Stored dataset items
★ ★ ★ ★ ★

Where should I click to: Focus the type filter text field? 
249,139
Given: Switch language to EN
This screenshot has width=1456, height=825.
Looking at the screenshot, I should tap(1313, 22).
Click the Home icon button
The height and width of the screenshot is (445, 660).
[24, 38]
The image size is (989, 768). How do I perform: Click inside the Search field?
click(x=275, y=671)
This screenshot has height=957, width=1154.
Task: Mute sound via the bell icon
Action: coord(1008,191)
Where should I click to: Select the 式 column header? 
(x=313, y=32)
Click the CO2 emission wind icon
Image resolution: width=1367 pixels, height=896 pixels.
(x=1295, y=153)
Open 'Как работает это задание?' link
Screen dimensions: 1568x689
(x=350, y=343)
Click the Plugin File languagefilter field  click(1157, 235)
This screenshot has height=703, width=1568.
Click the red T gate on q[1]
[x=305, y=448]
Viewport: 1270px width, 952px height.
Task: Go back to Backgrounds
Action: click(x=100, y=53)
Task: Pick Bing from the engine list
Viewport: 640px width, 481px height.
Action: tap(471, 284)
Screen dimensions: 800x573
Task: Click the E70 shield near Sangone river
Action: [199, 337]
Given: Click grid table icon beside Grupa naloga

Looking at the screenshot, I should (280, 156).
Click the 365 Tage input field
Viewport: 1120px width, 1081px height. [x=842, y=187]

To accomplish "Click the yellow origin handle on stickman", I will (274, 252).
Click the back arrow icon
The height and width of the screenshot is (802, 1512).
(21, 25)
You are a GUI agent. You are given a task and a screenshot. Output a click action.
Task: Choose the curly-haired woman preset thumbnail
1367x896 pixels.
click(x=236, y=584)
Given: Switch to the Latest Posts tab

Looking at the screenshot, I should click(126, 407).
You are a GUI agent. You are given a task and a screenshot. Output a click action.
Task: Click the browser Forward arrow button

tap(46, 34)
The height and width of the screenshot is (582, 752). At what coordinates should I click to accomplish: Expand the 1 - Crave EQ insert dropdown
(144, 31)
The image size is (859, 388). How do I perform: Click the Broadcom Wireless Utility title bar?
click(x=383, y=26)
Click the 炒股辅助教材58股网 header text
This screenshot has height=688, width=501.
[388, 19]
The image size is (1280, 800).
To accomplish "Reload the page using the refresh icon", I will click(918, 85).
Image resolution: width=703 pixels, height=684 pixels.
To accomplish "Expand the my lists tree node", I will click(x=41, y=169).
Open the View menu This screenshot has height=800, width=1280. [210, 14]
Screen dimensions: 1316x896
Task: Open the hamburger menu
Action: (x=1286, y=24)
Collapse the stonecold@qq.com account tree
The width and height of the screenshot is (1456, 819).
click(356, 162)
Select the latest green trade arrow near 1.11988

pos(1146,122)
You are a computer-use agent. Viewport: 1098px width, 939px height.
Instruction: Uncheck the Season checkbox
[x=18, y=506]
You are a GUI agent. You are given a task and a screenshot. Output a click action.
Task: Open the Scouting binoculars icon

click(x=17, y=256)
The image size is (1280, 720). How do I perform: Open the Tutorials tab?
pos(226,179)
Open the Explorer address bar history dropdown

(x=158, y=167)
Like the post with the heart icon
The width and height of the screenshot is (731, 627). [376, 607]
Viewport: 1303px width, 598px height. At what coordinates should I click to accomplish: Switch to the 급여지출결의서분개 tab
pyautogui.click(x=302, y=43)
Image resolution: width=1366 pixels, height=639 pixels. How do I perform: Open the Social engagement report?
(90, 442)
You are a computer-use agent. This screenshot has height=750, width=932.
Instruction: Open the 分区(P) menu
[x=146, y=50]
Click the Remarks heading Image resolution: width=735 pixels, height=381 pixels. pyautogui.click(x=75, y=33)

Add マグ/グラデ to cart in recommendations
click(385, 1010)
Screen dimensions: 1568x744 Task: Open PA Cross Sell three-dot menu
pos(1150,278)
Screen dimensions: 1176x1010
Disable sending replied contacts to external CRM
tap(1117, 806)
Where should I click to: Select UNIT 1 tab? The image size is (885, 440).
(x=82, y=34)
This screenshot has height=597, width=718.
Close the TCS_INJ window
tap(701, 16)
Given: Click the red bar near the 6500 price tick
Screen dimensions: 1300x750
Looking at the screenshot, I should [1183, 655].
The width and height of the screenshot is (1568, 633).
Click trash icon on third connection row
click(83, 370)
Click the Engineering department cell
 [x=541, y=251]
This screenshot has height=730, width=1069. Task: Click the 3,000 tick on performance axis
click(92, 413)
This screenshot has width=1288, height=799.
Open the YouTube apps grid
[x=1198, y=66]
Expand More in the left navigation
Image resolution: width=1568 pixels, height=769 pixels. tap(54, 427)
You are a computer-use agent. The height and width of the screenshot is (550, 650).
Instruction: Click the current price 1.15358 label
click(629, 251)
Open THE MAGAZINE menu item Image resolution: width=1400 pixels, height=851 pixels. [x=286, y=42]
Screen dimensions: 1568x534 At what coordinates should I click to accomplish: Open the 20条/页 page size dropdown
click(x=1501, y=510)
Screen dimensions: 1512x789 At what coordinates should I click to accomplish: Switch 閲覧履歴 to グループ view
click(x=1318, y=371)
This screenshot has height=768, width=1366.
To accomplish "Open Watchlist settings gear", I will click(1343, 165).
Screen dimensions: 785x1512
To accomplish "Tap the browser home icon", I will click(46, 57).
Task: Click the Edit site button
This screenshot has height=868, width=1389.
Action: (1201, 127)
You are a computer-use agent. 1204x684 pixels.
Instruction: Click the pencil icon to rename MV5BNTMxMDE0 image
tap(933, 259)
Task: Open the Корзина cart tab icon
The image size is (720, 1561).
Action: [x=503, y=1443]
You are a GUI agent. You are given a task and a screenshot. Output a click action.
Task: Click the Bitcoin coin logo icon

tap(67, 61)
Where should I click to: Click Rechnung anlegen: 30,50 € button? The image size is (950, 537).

★ ★ ★ ★ ★

*AIM*. Present as a numbered list every line from the one containing "Task: Open the Корзина cart tab icon" through the last line of the entries, leaving out any blank lines.

*TASK RESULT*.
1. Task: Open the Корзина cart tab icon
2. The image size is (720, 1561).
3. Action: [x=503, y=1443]
4. You are a GUI agent. You are given a task and a screenshot. Output a click action.
5. Task: Click the Bitcoin coin logo icon
6. tap(67, 61)
7. Where should I click to: Click Rechnung anlegen: 30,50 € button? The image size is (950, 537).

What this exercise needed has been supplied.